The Limits of Possibility
Nonlinearity of Representation
p28 Because information theory draws its theoretical underpinnings from thermodynamics and statistical mechanics, it understands material processes as implying a nonlinear relation between macrostates (such as averages, but also identities, subjectivities, societies and cultures) and microstates (the multiplicity of particles and interactions that underlie macro states in as much as they also involve irreversible processes). This has a double consequence for our understanding of the cultural politics of information: on the one hand, it implies a shift away from representation to modulation which emphasizes the power of the mutating and divergent; on the other hand, it locates informational dynamics outside the perspectival and three-dimensional space of modernity and within an immersive, multidimensional and transformative topology.
p 34 (t)he cultural politics of information does not address so much the threat of "disembodiment," or the disappearance of the body, but its microdissection and modulation, as it is split and decomposed into segments of variable and adjustable sizes.
The emergence of information as a concept, then, should also be related to the development of a set of techniques, including marketing strategies and techniques of communication management– as they attempt to capture the increasing randomness and volatility of culture.
The New Economy apologists, for example, famously postulated three stages of media power: broadcasting, narrowcasting and point casting. The latter corresponded to a digital mode in which messages were not simply directed at groups but tailored to individuals and even sub-individual units (or as Gilles Deleuze called them, 'dividuals', which results from the decomposition of individuals into data clouds subject to automated integration and disintegration. )
p35 Gender, race and sexuality, the mantra of the cultural politics of difference in the 1980s and 1990s, have been reduced to recombinable elements, disassociated from their subjects and recomposed on a plane of modulation– a close sampling of the micromutations of the social, moving to the rhythm of market of market expansions and contractions.
p.35 (t)he foregrounding of informational flows across the socius also implies a crisis of representation (both linguistic and political). The statistical modulation of information is highly disruptive in its relation to representation because it undermines the perspectival and three-dimensional space which functions as a support for relations of mirrors and reflections as they engender subjects, identities and selves.

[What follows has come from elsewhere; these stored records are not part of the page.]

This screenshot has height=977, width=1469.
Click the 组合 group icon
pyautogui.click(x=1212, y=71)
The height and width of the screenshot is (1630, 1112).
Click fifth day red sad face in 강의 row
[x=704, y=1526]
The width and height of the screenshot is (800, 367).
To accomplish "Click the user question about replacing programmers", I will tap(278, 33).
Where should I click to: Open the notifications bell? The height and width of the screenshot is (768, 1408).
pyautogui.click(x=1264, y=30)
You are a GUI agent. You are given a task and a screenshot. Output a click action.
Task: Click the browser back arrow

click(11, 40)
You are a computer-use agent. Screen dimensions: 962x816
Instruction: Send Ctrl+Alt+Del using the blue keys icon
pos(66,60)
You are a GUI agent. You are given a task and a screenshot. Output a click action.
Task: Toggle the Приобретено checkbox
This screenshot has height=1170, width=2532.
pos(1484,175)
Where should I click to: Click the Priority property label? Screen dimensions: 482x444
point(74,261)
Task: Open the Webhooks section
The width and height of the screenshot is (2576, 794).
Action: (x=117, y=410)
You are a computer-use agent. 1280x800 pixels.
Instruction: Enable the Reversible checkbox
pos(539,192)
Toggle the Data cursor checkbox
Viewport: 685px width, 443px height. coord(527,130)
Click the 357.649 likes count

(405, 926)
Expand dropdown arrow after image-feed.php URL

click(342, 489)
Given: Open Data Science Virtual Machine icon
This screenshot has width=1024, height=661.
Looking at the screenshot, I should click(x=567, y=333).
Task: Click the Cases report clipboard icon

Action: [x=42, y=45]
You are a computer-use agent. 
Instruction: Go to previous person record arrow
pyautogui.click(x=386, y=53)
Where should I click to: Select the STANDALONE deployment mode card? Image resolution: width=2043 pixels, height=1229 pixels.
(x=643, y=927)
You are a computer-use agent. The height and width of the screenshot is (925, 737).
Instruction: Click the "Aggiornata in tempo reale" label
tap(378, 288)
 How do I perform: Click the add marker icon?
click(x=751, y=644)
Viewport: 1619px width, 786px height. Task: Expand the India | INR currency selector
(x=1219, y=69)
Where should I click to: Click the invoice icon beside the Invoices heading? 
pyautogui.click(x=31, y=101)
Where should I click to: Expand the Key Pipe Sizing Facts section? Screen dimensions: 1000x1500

eg. recent developments in robotics and artificial intelligence representational map replaced by a direct relationship between sensors and motors
p.37 Space becomes informational not so much when it is computed by a machine, but when it presents an excess of sensory data, a radical indeterminacy in our knowledge, and a nonlinear temporality involving a multiplicity of mutating variables and different intersecting levels of observation and interaction. ... An informational space is inherently immersive, excessive and dynamic... It is not so much a three-dimensional, perspectival space where subjects carry out actions and relate to each other, but a field of displacements, mutations and movements that do not support the actions of a subject, but decompose it, recompose it and carry it along.